Mounk: One argument that critics of free speech like Stanley Fish would make is that if you have to draw a line somewhere, then, by definition, it is arbitrary, and it is simply expressing the interests of the powerful. The person who decides where that line is is simply enshrining the norms which powerful people have an interest in perpetuating. 

Now, personally, I don't buy this argument. But I'd love to hear you explaining as clearly as possible why you think that that kind of deconstructionist view about distinguishing between legitimate free speech and things that would, for example, be harassing behavior in the classroom, is not arbitrary?

Lukianoff: What you're referring to is Stanley Fish’s, I think 1993 [sic—1994] book There's No Such Thing As Free Speech: And It's a Good Thing, Too, which to be frank is kind of an embarrassing book to read, because it's saying, essentially, that there are exceptions to freedom of speech (those are arbitrary and are going to be in the interest of people in power), and therefore since there is no absolute free speech then, therefore, it doesn't exist, and let's replace it with other norms. It's not a good argument. This is stuff you learn within the first day of taking your First Amendment class, the idea that threats aren't protected, the idea that harassment isn't protected, the idea that defamation isn't protected. But there are good rationales for why all of these things are not protected. And sometimes it required some serious judicial scrutiny to figure out what those parameters are. But then you get to basic principles, like the most clearly protected form of freedom of speech being the mere expression of opinion.

Mounk: It seems to me that there's a philosophical problem and a political problem with that argument. The philosophical problem is that it looks at something like what philosophers call the “sorites paradox” and misinterprets its meaning. Famously, and the ancient Greeks recognized this, it's very hard to know when somebody goes from having a full head of hair to being bald; if you keep removing one hair at a time, it's sort of arbitrary to decide where exactly the line falls between somebody having a full head of hair and being bald, because any one hair doesn't seem to make a difference. But it would be a very strange inference to make that there are no people with a full head of hair and no people who are bald.

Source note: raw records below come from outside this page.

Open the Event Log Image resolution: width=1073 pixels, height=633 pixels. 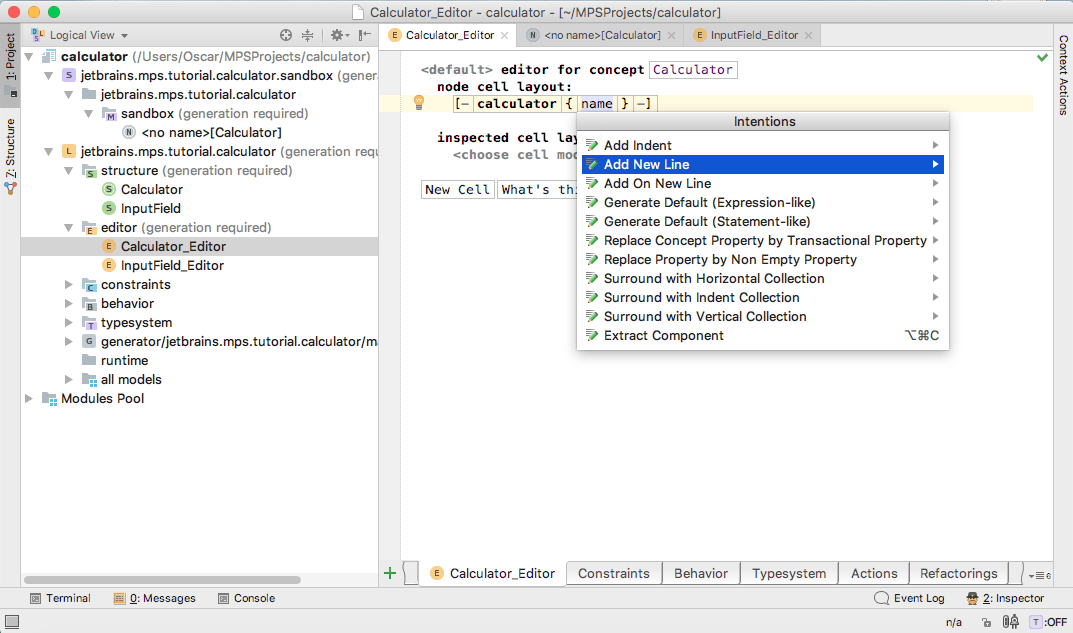909,598
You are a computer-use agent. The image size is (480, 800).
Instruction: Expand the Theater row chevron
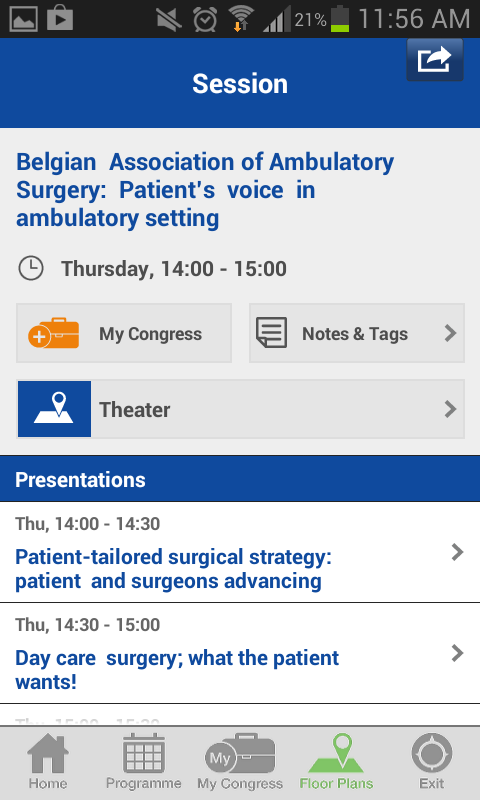[450, 409]
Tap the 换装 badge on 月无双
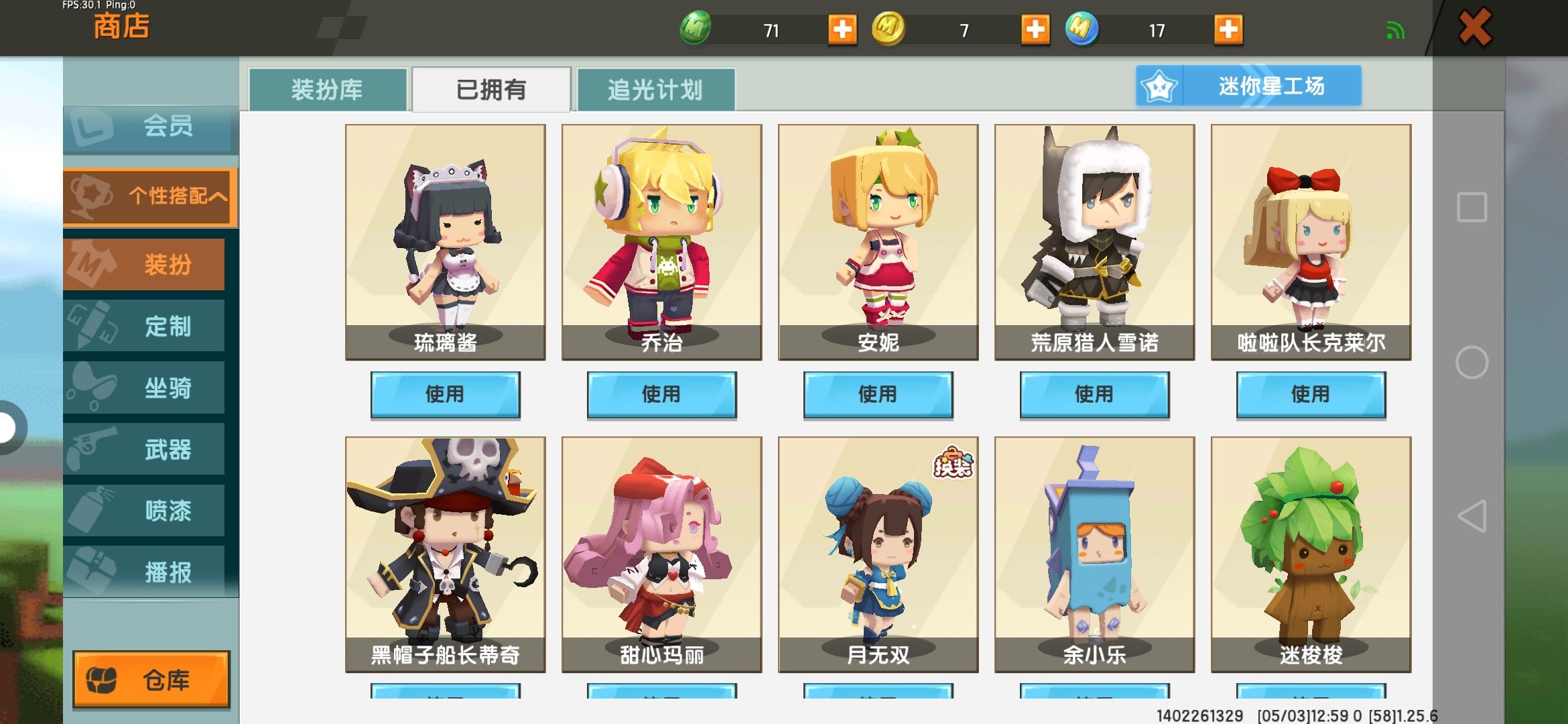Viewport: 1568px width, 724px height. coord(953,463)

Lukianoff: I did want to address one point as well: a general principle that has been badly misrepresented to a generation of young people comes from the fact that they're not very comfortable with the fact that higher education is a powerful, influential environment that tends to have a supermajority of political homogeneity. And this politely gets ignored, but it allows for a situation where you can make this argument that freedom of speech is just the argument of the powerful. And I have to do this remedial lesson to explain the history of power and its relationship to freedom of speech.

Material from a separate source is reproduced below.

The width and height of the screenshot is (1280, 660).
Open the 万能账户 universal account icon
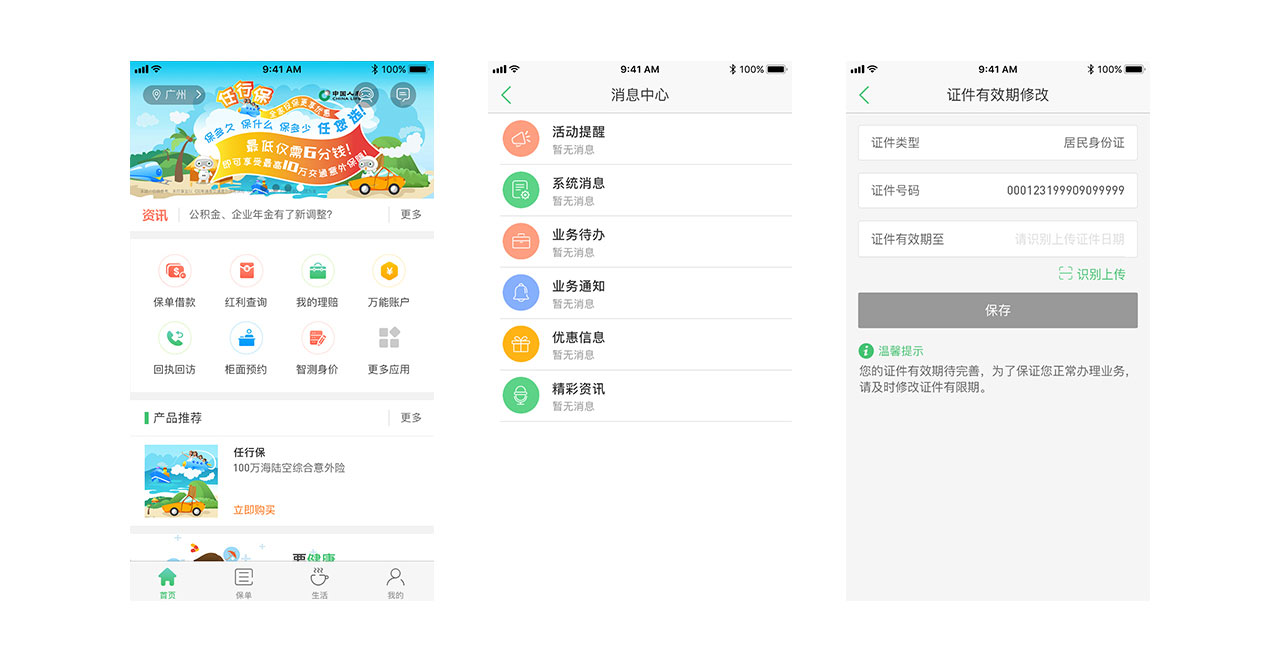(x=388, y=270)
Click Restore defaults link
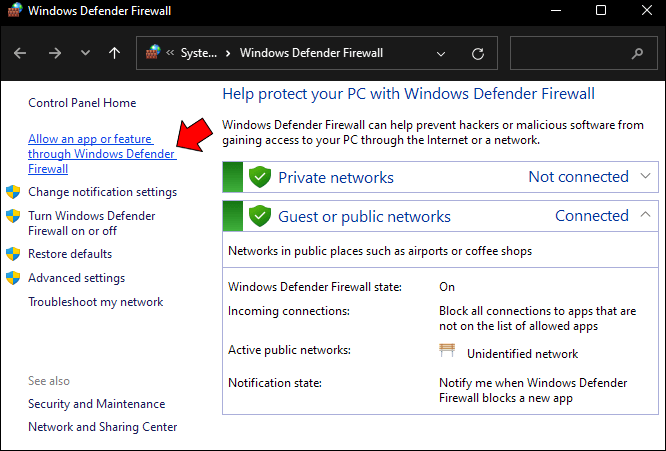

Before there were democracies, or during the period when they were very few, the rich and powerful tended to do pretty well. Generally, money and power can protect itself. But by the time you get to democracies, money, wealth, and power can still protect itself. But then also the people of the majority, who vote, are also powerful, and the powerful are still powerful. It's only in a circumstance in which you are unpopular with the elites who run the society or you're unpopular with the majority (or, worst of all, if you're in trouble with both) that you need the protections of freedom of speech. And that's one of the reasons why it's not a coincidence that, despite efforts to start a women's rights movement going back to the 19th century or a civil rights movement going back to the 19th century or a gay rights movement going back decades before it actually happened, they weren't able to take off until you started having a strong interpretation of the First Amendment right of freedom of speech. But on campus, you wouldn't know that. You would actually think that free speech is the argument of the powerful. And to me, that's partially because higher education isn't comfortable with admitting its own incredible wealth and influence.

Mounk: You would have to hold a very strange set of views to think that the United States is so deeply and profoundly unjust, and the powerful so oppressive, and, yet, there is also going to be a regime of limits on speech that somehow happens to be in assistance of the people who are standing up against that oppression.

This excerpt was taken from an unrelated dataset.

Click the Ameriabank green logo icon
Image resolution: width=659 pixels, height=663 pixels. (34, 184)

If you genuinely believe that America is such an unjust place, then you have all the more reason to embrace free speech so that these targeted groups are able to make their voices heard. As you've pointed out, they have been able to do that for many decades thanks to the First Amendment, resulting in great improvements for gay rights, for the rights of ethnic minorities, and for the rights of women in this country.

Lukianoff: What’s distressed to a lot of us is that the trend on campus seems to be to give power more power. Because locally, we think we can trust power to do right by minority interests. And that's not true of the rest of the world. It's barely even true on campus. Because locally on campus, a lot of times the activist position is locally popular. But when you have unpopular positions on campus, that's an entirely different story. One of the things that is going to be very interesting in the new book is that we talk about the data that we've been able to put together at FIRE about professor cancellations (we're still working on student data—that's a huge undertaking). But looking into the number of professors who have lost their jobs since 2014 is incredibly striking. Just to give some context, when I started, all the cases were about 9/11. All the cases were overwhelmingly coming from the right. My first was defending a guy in New Mexico who said in class, “Anyone who can blow up the Pentagon has my vote.” And he wasn't willing to fight, and he lost that case, even though FIRE fought very hard on his behalf. 9/11 did lead to a real number of people being fired—about five professors.

Looking back at the number of cases that we've seen since the beginning of cancel culture, we're at the stage where, by the time the book comes out, there would probably be about one thousand examples of attempts to get professors fired—about 60% of those result in professors being punished in some way, and I think around 180 result in professors being fired. Now, the number of professors who were fired during the Red Scare from 1947 to 1957 was about 100-250 by the best estimates that we could find. 1957, that end date, was the first case of established academic freedom that was protected by the First Amendment and that law evolved from 1957 to 1973. So there's nothing like this going on where we can find a historical record of this kind of scale, of professors being one chased out by students. That's a major change. The Red Scare was mostly about outside forces trying to get rid of professors, having their fellow professors signing petitions against them. When people bristle at this or want to pretend this isn't happening, it's always interesting to see how they react when I point out, by the way, that about 40% of those are from the right: organizations like Turning Point USA, for example, or Fox News, getting people together to petition for professors being fired for saying offensive things. And these are all cases that FIRE defends, oftentimes successfully. Because a substantial chunk of it actually comes from the right. It actually means the situation is worse for the production of knowledge, because professors are getting it every which way.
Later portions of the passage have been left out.